The Green Paper outlines certain international government tax proposals in greater detail, as well as some that are also in line with the framework recently presented by Senate Finance Committee Chairman Ron Wyden (D-OR), including proposals to (i) increase the effective tax rate for GILTI to 21 Percent (by reducing the deduction under Section 250 from 50 percent to 25 percent); (ii) revise the anti-inversion regime by treating a foreign acquiring company as a US company based on a reduced threshold of 50 percent (instead of 80 percent) of continuing ownership; (iii) repeal the FDII regulation; and (iv) replace the BEAT rule with the SHIELD rule, which prohibits deductions to domestic companies by reference to the effective tax rate on amounts paid to foreign companies that are members of the same accounting group as the domestic payer. The international tax proposals in the Green Paper are discussed in more detail in our warning titled "Biden’s FY 2022 budget and Treasury Green Book – Additional Details on International Tax Proposals" dated June 2, 2021.

Forward

The Green Paper's proposals, especially those aimed at giving tax privileges to LTCG and carried interests, if passed, would have significant ramifications for private investment funds. We repeat, however, that these proposals are likely to change, especially given the extremely tight majorities in Congress held by the ruling party. We will continue to monitor all further developments and provide warnings if they occur.

Political considerations

The next few weeks are a critical time for government and Democratic leaders in Congress as they prepare to move forward on their next major agenda item, a massive bill for infrastructure spending, partially offset by tax increases for individuals and businesses. Talks between President Biden and Senate Republicans over a bipartisan deal have stalled, and a partisan approach to the budget reconciliation process for fiscal year 2022 (which begins Oct. 1) appears to be the way forward as expectations to a bipartisan compromise are extremely small, if not in place.

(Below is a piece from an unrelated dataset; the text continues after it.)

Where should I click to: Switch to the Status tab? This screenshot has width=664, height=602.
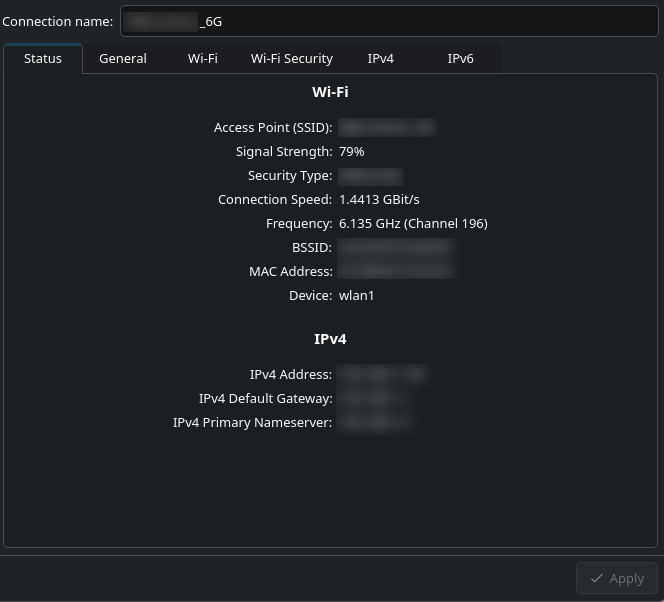click(x=43, y=59)
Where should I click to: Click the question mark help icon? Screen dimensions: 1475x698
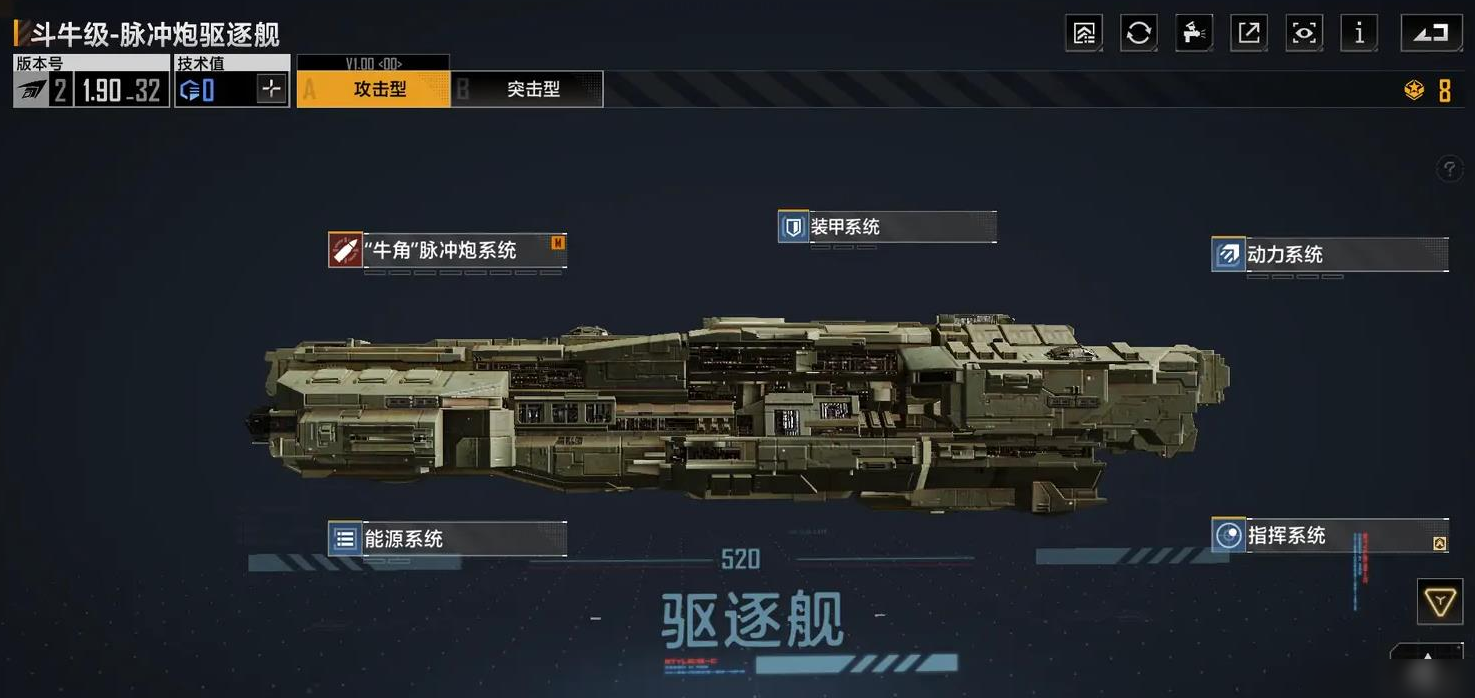[x=1449, y=168]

Once a final decision has been made on how to approach the passage, the process will move quickly; However, the granular details of the final provisions are fluid, the provisions for cost compensation are not set in stone and are being discussed for adjustment. The 1986, 1993, and 2017 tax bills changed significantly between when they were first introduced and when they were finalized, and that could happen here as well. The provisions described above are, as mentioned, contained in the Ministry of Finance's Green Paper, reflect the President's original proposals and are a starting point.

However, changes remain within reach, but only to the extent that affected stakeholder companies are willing to constructively raise concerns and alternative proposals to both Congress and the administration about the possible negative impact of some of the proposals.

These contacts should be made quickly. From now on, the goal is to complete the infrastructure / tax break package by the first week of August.